'Well, is that what you've been getting ready to say?' Mrs Hall asked irritably.
'Oh no,' Missouri said. 'It was something entirely different. I was working up to something.'
'You were talking about Aunt Lou,' Joan reminded her.
'Well, I know I was. If you all would just let me -'
'Personally,' said Mrs Hall, 'I think this is a lot of fuss for nothing. You think it's something wrong if Mrs Pike sticks to herself a few days. Well, something is wrong. Somebody died. And that's all I'm going to say.'
'It's just as well,' said Missouri. 'You keep distracting my mind.'
'Why, Missouri-'
'You said,' Missouri reminded her, 'you said that was all you was going to -'
Mrs Hall sighed and turned her back, muttering something but not attempting to argue any more, and Missouri nodded to herself several times. There now,' she said. 'Now, what was I -?' But when Lucy clicked her tongue in exasperation, exactly like her mother, Missouri waved her free hand at her to tell her not to speak. 'Now I remember,' she said. 'Growing old surely do – Well. Anyway. Now, of course we're not saying anything's wrong with Mrs Pike. Sure she's sad. Going to go right on being that way, always a little sad to the end of her days. But that don't stop us from trying to make her feel better; that's just natural. We all got reasons. Maybe we want to stop remembering the dead ourselves. Or a host of other reasons.'
She bent down and slapped a fly on her leg. 'Oh, you,' she said to the fly, and then reached out for Joan's leaves. Joan was holding the leaves too high and far away, and Missouri had to snap her fingers at her. 'Come on,' she said. Joan came to life and handed the leaves over.
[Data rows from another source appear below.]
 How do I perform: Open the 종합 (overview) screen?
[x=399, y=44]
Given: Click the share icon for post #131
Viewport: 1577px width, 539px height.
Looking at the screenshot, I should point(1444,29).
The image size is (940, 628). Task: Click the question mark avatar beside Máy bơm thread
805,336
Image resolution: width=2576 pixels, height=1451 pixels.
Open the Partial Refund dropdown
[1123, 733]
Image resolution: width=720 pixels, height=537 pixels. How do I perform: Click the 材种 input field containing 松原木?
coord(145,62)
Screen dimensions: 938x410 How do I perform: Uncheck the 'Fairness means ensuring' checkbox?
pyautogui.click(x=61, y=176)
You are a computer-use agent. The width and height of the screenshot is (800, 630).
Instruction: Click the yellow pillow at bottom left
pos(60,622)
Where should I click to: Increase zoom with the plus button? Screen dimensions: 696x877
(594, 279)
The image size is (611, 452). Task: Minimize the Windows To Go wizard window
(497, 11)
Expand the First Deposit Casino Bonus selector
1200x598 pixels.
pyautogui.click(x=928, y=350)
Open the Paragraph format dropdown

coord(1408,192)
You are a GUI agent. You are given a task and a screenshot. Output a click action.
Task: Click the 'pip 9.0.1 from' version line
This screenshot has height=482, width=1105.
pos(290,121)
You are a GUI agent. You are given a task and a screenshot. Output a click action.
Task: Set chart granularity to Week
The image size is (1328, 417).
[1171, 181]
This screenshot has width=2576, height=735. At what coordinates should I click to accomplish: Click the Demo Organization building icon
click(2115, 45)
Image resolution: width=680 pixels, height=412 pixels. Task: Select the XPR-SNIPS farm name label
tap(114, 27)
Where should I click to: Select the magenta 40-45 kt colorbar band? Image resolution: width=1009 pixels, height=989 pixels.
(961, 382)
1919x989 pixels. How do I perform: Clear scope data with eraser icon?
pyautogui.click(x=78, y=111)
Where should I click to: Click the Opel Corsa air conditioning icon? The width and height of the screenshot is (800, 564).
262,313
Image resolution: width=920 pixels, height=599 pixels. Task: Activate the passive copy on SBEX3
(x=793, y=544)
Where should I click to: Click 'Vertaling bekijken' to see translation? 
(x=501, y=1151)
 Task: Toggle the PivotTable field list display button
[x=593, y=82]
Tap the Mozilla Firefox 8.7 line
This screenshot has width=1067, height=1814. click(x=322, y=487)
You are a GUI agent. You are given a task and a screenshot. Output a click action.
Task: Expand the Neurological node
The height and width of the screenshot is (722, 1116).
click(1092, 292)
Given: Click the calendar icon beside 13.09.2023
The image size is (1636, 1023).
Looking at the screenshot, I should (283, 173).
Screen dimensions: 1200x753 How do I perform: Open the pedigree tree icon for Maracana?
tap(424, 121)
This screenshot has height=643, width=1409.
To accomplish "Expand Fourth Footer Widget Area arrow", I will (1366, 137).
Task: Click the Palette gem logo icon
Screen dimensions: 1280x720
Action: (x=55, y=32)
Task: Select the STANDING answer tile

'Anyhow,' said Missouri. 'Now I've lost my place again. Where was I?'
'Mrs Pike,' Joan said.
'Mrs Pike? Oh, her. Well, no, I was passing on to someone else. What's-his-name. What's his name?'
'Mr Pike?' Lily suggested.
'Just hush. Though he's in this too, of course. No, just hush -Simon. That boy of theirs. You know him, Joan?'
'He's my cousin,' said Joan.
'Oh, yes. Yes. Simon. Going to go to pieces if things go on this way. Do you see now what I'm getting at?'
'Well, no.'
'It's as plain as the nose on – Boy? Come on, now, quit that poking. I'm saying it's Simon should be in her beauty shop with her.'
'In her-?'
'I mean in her sewing shop. Look what you done now, got me all confused. Well, that's who you want.'
'You mean he should entertain the customers,' Joan said.
'That was my point.'
'Well-'
'He's the only one can help now. Not hot tea, not people circling round. Not even her own husband. Just her little boy.'
'I don't see how,' said Joan.
Missouri made an exasperated face. "You don't know,' she told her. 'You don't know how it would work out. Bravest thing about people, Miss Joan, is how they go on loving mortal beings after finding out there's such a thing as dying. Do I have to tell you that?'
She snapped her twine tight and held it there while she watched Joan scrape up the last of the leaves. 'I despise finishing the day on half a stick,' she said.
'Well, I'll be,' said Charleen. She leaned back against the table, shaking her head and watching Mrs Hall tie the end of her stick. 'I never. Was that what you did all this talking to say?'
'It was,' said Missouri.
At the other end of the table, Mrs Hall suddenly looked up. 'That's true,' she said slowly, but when they turned toward her she only shook her head. 'That's true,' she said again, and lifted her tobacco rod gently from its notches and handed it to the waiting boy.
6
James was halfway through his second beer before he saw Joan coming toward him. He was sitting on Mr Terry's porch, leaning back against the side of the house in a folding chair and lazily listening to the other men talking, and the beer can was making a cold wet ring on his knee. There were four other men there, all sitting just like he was in a line against the house. Maybe if Joan hadn't come he would have sat with them till supper, just to rest up from the long day's work and let the breeze dry his damp shirt. But then Mr Terry said, 'If you'll look out yonder -' and James raised his eyes toward the fields and saw Joan padding down the dirt driveway in tare feet with a sandal swinging from each hand. 'Out yonder to the east is what I mean to cultivate year after next,' Mr Terry went on. He had been saying that for as long as James had known him. 'I aim to extend the alfalfa a bit. No sense in letting good land grow wild, I say.' James only nodded, not really listening. He squinted his eyes so as to see better -Joan was still far away – and watched how she picked her way so quickly and gently along the dusty wheel-tracks. Her head was bent, so that her hair fell forward and nearly hid her face. Way behind her were the other women, going in the opposite direction toward town, and once they turned back and waved at Joan but she didn't see them. The women bobbed on, farther and farther, until all that showed of them was their bright dresses between the tobacco rows and two huge black umbrellas shading Lily and Missouri from the sun.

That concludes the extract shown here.